Most gym-goers drift to our major training areas on land. But did you know that water workouts are a hidden gem of the fitness world? Many people don’t know how important and beneficial working out in the water can be for the entire body, so we’re sharing 5 reasons to take your workouts to the water.
- Water naturally provides resistance
You might think that since you can float in water that working out in the water is easier, but the water provides a natural resistance as you have to push water out of the way to complete any sort of movement. Because the resistance (water) surrounds your entire body, any movement done in the water will require more work and energy to complete the motion. Because you’re working harder and expending more energy in the water by working against it, you can burn more calories when compared to land-based exercises.

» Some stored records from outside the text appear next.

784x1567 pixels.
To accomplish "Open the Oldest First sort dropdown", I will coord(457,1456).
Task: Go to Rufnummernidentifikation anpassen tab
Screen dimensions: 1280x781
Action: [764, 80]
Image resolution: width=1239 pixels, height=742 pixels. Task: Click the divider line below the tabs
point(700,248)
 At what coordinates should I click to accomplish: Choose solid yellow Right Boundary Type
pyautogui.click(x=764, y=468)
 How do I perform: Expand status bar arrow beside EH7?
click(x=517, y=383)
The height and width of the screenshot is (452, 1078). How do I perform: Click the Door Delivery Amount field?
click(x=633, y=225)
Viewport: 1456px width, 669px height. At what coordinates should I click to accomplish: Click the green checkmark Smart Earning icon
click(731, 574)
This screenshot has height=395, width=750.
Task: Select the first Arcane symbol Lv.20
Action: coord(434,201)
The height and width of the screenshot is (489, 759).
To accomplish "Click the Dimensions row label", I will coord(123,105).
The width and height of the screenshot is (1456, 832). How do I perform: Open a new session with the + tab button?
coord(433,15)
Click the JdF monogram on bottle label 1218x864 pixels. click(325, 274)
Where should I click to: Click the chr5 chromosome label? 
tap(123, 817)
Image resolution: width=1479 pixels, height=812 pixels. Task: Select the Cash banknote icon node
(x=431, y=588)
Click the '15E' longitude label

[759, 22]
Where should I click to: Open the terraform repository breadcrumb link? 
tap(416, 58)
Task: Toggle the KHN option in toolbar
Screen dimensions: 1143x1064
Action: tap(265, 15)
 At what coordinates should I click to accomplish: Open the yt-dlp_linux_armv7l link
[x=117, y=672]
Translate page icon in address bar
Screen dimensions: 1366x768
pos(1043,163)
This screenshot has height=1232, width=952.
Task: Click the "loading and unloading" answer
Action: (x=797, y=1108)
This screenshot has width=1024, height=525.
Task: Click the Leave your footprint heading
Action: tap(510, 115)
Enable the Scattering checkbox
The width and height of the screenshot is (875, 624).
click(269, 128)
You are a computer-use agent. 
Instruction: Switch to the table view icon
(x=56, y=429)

- Water takes pressure off of the joints
While the water is the greatest natural resistance, it is also helpful for those concerned about weightbearing exercises. The buoyancy of water removes the weightbearing effect which minimizes impact on your joints and helps prevent potential injuries. Think of the action of a jump, for example – on land, gravity pulls you down quick during the down phase of the jump and can create force on impact in your ankles, knees, and more. Doing this same move in the water still gives you the explosive power motion on the upward phase of the jump as you push off of the bottom of the pool, but the return to the bottom is much gentler as the water gently brings you back down.
- Water workouts = “full-body workouts”
Think back to the first reason we listed on why you should take your workouts to the water – the water provides resistance naturally, and since your entire body is submerged in the water, no muscle group gets left out of the fun. Your entire body is being conditioned when in water by having multiple joints and muscle groups work together to finish a movement. Swimming free-style is a prime example of a “full-body workout” by utilizing multiple muscle groups when performing each stroke.
- Water workouts can help reduce high blood pressure
If you’re concerned about blood pressure, consider moving your workouts to the water. In general, exercise has been shown to help lower blood pressure. Recent studies have shown that water aerobics has the same effect, and one study showed a decrease of 4 mmHg for systolic blood pressure and a decrease of 3.3 for diastolic blood pressure (Igarashi, 2015). Being in warm water can help to relax blood vessels, which is instrumental in lowering your blood pressure and maintaining good health.
- Water is great for all ages (with supervision), all fitness levels, and all goals
Because of its versatility, the water is an ideal tool for nearly everyone wanting to be healthier. With proper supervision and preparation like swim lessons, children can enjoy physical activity while having fun at the same time, and you can join in on the fun with them for more family time. For more experienced swimmers looking to hone their water skills, many of our locations offer Masters Swim with planned workouts to improve your stroke and time in the water. We also offer a vast array of water aerobics classes, ranging from cardio to strength-focused, so whether you have arthritis and need a low impact workout or you’re a star swimmer needing high energy exercise, water aerobics can accomplish both. Prefer one-on-one training? Many of our Personal Trainers have training so they can adapt exercises to the water for you. There is no limit to how the water can work for YOU!
We’re huge fans of the water here at American Family Fitness, but we understand that the water isn’t for everyone. Be sure to consult with your physician before beginning a new fitness regime to ensure your health and safety.
Igarashi Y, Nogami Y. The effect of regular aquatic exercise on blood pressure: A meta-analysis of randomized controlled trials. Eur J Prev Cardiol. 2018 Jan;25(2):190-199. doi: 10.1177/2047487317731164. Epub 2017 Sep 15. PMID: 28914562.